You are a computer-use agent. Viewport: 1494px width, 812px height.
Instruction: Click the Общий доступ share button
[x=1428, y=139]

--

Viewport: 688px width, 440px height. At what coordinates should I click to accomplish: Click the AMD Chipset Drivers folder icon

---

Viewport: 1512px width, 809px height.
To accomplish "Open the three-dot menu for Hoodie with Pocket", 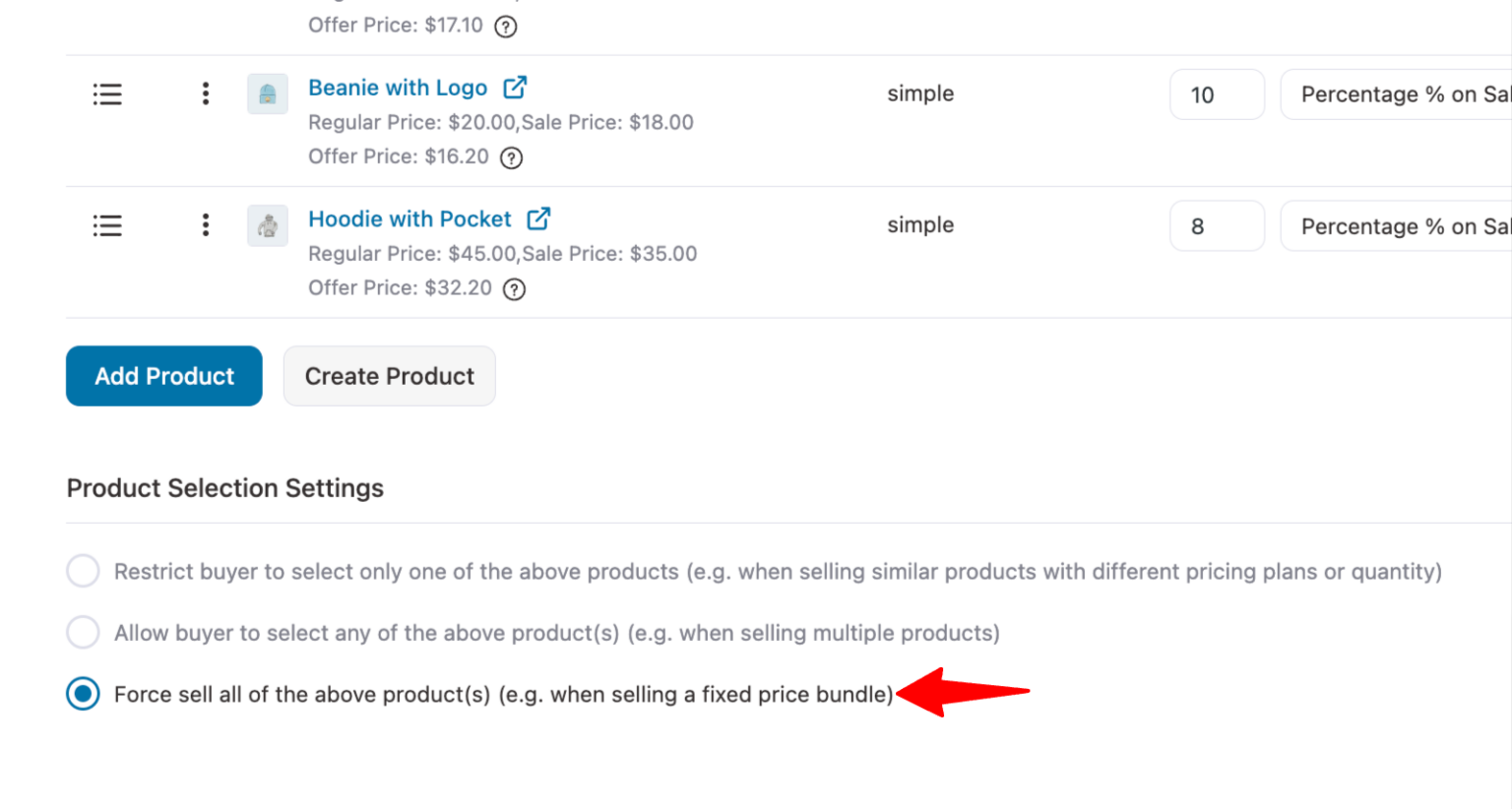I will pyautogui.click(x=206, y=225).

◆ Task directions: Please give the material above as a JSON list of strings, one string per line, from the line with "You are a computer-use" up to and including the line with "[x=1428, y=139]". Leave out any blank lines.

◆ Written answer:
[
  "You are a computer-use agent. Viewport: 1494px width, 812px height.",
  "Instruction: Click the Общий доступ share button",
  "[x=1428, y=139]"
]